** WHAT YOU ARE ASKED TO DO **
If a line of the material holds the string "word", please copy it.

= = = = = = =

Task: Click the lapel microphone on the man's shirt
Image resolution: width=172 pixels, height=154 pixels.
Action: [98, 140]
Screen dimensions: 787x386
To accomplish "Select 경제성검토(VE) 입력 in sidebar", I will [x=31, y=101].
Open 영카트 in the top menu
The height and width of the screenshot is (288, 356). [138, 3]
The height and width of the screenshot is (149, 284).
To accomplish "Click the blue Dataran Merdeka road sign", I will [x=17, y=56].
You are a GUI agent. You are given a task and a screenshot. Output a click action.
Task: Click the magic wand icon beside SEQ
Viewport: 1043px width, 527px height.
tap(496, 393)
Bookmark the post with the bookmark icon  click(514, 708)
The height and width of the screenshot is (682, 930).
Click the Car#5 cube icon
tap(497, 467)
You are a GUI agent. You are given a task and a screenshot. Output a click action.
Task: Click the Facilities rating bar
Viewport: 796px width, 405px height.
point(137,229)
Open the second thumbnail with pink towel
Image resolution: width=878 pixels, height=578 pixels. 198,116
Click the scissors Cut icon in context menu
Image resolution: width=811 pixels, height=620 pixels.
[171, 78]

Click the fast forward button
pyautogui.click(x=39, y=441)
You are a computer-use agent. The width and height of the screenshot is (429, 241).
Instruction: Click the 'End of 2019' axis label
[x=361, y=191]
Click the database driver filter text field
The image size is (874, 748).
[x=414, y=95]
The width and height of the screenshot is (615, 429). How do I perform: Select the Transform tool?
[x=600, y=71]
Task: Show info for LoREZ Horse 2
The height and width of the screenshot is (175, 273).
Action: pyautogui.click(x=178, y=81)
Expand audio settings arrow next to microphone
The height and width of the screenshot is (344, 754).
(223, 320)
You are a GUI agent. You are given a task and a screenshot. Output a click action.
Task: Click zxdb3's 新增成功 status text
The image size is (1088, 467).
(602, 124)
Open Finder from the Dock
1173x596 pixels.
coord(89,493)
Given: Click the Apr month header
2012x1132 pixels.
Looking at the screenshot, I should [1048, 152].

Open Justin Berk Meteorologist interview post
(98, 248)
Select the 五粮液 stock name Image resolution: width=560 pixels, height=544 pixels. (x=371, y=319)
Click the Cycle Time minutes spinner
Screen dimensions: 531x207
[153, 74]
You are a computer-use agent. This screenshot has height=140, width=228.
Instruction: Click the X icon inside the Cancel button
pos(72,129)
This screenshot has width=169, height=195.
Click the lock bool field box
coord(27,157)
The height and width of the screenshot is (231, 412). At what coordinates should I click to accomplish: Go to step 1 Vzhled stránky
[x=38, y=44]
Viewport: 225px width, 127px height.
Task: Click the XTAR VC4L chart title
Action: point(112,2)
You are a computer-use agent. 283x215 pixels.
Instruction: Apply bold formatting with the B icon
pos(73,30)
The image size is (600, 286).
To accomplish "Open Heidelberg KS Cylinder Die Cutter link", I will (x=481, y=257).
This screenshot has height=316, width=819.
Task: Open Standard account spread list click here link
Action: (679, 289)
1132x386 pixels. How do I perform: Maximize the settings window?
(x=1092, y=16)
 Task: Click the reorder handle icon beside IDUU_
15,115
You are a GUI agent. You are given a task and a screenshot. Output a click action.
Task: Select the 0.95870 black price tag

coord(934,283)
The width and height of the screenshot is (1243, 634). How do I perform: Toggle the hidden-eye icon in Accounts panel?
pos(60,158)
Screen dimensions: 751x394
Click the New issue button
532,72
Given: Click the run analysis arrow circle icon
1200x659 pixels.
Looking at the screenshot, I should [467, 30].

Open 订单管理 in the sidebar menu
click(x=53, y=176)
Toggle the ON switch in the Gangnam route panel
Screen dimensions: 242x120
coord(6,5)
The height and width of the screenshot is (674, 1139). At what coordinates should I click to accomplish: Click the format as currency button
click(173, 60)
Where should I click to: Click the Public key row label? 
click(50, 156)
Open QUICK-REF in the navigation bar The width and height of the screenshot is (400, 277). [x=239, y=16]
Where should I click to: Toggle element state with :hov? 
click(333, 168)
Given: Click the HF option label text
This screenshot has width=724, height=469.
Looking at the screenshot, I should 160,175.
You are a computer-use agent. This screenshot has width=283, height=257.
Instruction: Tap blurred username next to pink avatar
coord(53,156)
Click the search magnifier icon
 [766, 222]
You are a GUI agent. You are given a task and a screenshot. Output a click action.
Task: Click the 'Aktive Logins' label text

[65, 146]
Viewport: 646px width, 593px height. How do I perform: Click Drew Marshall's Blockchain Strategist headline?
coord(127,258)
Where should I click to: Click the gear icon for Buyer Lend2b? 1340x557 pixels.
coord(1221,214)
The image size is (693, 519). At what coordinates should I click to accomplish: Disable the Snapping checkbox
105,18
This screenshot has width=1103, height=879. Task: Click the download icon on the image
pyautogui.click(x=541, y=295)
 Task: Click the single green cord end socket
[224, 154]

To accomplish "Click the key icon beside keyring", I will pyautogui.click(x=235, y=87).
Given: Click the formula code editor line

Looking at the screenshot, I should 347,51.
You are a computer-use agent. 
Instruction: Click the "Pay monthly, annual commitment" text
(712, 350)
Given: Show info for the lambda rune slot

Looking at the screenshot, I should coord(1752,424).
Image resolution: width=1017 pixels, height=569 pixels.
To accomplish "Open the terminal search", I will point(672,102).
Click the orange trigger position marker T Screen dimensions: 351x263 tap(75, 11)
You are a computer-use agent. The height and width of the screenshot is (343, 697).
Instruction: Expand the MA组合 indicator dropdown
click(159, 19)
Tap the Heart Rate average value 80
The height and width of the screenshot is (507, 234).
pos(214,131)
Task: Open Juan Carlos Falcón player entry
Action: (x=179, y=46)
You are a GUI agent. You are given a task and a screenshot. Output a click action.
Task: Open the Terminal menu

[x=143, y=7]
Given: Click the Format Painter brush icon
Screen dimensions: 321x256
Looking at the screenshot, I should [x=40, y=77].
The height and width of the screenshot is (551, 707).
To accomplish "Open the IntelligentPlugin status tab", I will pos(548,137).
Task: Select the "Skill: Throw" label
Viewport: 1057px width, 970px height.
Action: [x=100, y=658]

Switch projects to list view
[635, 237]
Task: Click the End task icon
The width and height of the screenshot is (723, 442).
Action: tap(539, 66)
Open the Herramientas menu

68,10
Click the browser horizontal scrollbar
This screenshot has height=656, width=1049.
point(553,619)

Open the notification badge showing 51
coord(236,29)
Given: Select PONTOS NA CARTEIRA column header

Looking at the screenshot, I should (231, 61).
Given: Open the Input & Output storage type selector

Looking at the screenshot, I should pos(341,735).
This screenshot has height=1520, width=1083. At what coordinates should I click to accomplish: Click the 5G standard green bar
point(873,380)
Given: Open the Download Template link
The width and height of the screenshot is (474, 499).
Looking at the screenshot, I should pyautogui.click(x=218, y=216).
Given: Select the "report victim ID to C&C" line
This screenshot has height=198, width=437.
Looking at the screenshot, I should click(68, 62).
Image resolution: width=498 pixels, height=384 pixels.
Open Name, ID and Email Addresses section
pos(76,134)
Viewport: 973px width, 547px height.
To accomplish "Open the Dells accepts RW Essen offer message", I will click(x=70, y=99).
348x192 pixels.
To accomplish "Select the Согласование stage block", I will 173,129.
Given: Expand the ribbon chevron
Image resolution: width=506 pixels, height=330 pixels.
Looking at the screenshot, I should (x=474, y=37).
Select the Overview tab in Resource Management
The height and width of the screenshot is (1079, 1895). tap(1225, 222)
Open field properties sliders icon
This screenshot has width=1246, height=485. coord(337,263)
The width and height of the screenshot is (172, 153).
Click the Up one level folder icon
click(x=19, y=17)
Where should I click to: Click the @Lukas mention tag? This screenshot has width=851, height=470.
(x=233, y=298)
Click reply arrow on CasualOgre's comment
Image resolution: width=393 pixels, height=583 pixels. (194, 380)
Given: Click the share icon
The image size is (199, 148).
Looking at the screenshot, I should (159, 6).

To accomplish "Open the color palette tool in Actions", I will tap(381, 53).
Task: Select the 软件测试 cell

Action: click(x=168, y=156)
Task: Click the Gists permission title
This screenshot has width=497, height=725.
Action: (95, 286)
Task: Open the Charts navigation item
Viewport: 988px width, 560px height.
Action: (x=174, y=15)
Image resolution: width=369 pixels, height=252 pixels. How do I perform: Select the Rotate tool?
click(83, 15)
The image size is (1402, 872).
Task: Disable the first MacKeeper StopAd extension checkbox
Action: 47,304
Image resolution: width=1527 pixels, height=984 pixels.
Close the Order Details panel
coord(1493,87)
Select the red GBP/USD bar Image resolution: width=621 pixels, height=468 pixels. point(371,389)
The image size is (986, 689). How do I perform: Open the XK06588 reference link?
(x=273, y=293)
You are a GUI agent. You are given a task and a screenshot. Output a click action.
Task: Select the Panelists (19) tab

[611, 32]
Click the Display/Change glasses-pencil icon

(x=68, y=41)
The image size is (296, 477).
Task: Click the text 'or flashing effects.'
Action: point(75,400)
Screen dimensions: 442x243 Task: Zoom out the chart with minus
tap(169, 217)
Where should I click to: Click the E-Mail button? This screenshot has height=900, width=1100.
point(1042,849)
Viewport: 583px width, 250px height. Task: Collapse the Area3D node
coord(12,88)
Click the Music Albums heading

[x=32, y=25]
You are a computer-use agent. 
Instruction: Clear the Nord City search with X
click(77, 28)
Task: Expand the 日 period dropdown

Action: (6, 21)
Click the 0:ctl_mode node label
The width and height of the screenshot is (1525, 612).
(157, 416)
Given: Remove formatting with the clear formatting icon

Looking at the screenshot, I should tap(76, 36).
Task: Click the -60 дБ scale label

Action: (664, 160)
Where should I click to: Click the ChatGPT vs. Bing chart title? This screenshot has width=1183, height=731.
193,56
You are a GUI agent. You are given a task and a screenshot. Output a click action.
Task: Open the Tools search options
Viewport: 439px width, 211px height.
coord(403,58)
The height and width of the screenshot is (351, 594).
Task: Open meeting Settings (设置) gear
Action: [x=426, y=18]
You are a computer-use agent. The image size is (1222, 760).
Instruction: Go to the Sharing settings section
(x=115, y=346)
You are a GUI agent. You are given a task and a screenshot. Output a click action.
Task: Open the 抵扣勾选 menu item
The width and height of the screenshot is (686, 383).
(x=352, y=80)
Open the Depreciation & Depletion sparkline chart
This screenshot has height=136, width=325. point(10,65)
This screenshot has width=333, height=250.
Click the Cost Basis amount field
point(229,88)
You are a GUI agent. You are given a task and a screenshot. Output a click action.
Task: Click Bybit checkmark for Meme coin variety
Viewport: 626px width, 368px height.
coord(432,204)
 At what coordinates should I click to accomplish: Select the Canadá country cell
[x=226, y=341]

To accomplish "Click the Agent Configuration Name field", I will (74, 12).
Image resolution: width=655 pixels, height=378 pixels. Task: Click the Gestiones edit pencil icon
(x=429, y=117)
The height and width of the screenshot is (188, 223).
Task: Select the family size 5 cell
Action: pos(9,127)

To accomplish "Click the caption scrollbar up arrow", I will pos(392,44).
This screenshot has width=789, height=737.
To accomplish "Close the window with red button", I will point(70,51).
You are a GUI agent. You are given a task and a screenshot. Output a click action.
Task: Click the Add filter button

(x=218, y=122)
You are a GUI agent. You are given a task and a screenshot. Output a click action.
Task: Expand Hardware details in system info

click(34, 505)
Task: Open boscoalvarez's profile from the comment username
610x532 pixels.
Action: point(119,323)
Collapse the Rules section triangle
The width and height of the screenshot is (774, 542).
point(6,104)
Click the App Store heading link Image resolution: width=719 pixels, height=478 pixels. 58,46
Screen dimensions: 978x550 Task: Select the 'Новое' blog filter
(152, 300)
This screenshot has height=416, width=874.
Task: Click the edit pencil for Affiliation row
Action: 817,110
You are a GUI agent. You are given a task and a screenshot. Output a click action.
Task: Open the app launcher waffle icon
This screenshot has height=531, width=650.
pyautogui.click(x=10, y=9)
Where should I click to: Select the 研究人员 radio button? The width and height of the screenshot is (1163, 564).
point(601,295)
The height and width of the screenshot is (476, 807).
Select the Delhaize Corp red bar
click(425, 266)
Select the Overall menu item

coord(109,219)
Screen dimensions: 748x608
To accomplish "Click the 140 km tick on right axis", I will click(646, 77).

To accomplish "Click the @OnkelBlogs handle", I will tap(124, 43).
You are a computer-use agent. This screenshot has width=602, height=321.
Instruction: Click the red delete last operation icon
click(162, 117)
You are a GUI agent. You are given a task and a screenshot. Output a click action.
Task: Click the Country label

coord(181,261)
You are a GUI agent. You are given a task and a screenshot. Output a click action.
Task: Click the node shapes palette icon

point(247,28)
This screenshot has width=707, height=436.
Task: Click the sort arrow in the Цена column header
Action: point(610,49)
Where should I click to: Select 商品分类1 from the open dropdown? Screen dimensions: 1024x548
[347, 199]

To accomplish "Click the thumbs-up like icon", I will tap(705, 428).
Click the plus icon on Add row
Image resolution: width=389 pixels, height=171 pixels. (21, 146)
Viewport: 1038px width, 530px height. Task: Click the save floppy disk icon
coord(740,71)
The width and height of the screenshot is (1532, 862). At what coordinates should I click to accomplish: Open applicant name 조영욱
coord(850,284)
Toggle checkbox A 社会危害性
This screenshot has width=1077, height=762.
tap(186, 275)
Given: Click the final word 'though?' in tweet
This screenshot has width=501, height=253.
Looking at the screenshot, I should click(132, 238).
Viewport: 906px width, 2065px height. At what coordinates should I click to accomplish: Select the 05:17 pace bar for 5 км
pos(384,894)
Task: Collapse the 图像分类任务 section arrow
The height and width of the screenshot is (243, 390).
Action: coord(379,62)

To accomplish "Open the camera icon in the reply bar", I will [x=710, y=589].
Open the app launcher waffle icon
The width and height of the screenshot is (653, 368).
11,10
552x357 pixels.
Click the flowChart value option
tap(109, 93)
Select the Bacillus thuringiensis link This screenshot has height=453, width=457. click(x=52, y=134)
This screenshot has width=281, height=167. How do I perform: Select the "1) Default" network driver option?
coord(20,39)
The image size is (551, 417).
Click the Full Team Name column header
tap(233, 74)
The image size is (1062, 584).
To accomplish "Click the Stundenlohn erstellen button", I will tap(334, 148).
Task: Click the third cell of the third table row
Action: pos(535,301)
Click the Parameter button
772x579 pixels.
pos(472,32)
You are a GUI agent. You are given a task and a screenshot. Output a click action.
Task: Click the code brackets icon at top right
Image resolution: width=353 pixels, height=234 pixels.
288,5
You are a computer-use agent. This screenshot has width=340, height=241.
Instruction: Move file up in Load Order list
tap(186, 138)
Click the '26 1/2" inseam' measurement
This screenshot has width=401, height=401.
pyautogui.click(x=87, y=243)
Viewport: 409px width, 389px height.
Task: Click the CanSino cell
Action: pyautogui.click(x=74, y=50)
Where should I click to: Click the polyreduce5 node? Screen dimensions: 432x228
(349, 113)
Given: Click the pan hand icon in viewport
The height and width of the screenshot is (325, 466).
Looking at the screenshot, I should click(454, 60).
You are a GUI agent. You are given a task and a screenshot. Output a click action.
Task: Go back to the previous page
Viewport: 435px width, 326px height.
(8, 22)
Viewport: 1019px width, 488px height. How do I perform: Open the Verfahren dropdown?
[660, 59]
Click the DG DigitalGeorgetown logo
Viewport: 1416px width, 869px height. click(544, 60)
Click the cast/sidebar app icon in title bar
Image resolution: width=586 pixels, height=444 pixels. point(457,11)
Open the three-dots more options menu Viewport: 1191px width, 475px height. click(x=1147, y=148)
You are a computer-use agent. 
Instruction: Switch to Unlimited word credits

= = = = = = =

** TASK SOLUTION **
Given: Click the final word 'though?' in tweet
Instruction: Switch to Unlimited word credits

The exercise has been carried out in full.